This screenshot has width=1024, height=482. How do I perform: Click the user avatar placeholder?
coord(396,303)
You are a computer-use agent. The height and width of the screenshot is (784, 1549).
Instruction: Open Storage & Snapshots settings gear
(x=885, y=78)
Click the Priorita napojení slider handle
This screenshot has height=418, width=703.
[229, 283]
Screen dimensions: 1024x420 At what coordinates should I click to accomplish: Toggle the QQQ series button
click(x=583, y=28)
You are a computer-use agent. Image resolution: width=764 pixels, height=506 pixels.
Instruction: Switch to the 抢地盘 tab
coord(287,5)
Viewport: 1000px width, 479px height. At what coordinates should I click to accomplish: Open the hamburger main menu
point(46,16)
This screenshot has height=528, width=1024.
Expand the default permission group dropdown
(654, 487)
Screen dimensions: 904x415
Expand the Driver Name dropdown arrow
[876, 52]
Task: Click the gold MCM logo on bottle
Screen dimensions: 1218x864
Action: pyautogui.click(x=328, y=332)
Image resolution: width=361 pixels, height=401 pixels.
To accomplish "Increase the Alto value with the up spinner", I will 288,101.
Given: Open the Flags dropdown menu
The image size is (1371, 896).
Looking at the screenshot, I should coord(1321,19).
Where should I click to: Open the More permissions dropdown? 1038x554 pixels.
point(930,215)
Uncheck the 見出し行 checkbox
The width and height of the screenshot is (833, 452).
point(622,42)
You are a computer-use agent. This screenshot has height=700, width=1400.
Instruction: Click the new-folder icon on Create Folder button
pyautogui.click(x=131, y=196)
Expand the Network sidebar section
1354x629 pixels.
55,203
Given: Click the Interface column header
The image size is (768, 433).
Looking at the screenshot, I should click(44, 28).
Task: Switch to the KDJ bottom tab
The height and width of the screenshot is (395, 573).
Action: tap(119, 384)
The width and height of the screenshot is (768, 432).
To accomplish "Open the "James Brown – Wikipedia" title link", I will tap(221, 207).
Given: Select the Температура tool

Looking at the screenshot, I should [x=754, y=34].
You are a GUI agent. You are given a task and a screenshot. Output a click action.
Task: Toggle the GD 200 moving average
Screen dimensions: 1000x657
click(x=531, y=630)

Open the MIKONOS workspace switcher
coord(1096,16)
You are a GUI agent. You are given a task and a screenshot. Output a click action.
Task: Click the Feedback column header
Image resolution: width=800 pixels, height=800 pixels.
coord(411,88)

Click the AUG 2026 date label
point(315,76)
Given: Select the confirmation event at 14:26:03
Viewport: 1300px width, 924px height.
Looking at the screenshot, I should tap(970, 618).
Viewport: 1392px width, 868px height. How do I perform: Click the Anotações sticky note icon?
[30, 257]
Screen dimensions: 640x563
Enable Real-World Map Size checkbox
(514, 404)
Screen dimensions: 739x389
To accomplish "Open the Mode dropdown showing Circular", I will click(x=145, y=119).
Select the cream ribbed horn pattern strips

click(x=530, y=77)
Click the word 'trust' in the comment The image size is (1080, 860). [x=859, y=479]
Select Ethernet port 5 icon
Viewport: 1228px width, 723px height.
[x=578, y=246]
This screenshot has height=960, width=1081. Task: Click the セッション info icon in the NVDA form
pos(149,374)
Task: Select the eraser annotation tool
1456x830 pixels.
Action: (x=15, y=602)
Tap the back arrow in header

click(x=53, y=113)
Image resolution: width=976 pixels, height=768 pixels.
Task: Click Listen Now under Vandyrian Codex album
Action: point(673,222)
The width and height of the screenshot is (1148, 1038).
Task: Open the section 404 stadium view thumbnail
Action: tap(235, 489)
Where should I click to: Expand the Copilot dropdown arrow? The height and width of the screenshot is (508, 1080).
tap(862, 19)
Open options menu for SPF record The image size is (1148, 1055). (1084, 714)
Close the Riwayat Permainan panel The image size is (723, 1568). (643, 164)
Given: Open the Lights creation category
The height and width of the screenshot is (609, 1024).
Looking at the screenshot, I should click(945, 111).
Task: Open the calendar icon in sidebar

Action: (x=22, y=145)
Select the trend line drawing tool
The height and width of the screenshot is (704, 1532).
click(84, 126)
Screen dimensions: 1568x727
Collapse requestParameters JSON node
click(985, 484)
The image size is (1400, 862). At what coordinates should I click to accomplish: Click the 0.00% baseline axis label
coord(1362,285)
━━━━━━━━
■ **Requirement**: What the task asks for is a word-for-word repeat of the lines above, from the first through the one containing "You are a computer-use agent. This".

■ **Exercise result**:
This screenshot has width=1024, height=482. How do I perform: Click the user avatar placeholder?
coord(396,303)
You are a computer-use agent. The height and width of the screenshot is (784, 1549).
Instruction: Open Storage & Snapshots settings gear
(x=885, y=78)
Click the Priorita napojení slider handle
This screenshot has height=418, width=703.
[229, 283]
Screen dimensions: 1024x420 At what coordinates should I click to accomplish: Toggle the QQQ series button
click(x=583, y=28)
You are a computer-use agent. Image resolution: width=764 pixels, height=506 pixels.
Instruction: Switch to the 抢地盘 tab
coord(287,5)
Viewport: 1000px width, 479px height. At what coordinates should I click to accomplish: Open the hamburger main menu
point(46,16)
This screenshot has height=528, width=1024.
Expand the default permission group dropdown
(654, 487)
Screen dimensions: 904x415
Expand the Driver Name dropdown arrow
[876, 52]
Task: Click the gold MCM logo on bottle
Screen dimensions: 1218x864
Action: pyautogui.click(x=328, y=332)
Image resolution: width=361 pixels, height=401 pixels.
To accomplish "Increase the Alto value with the up spinner", I will 288,101.
Given: Open the Flags dropdown menu
The image size is (1371, 896).
Looking at the screenshot, I should coord(1321,19).
Where should I click to: Open the More permissions dropdown? 1038x554 pixels.
point(930,215)
Uncheck the 見出し行 checkbox
The width and height of the screenshot is (833, 452).
point(622,42)
You are a computer-use agent. This screenshot has height=700, width=1400.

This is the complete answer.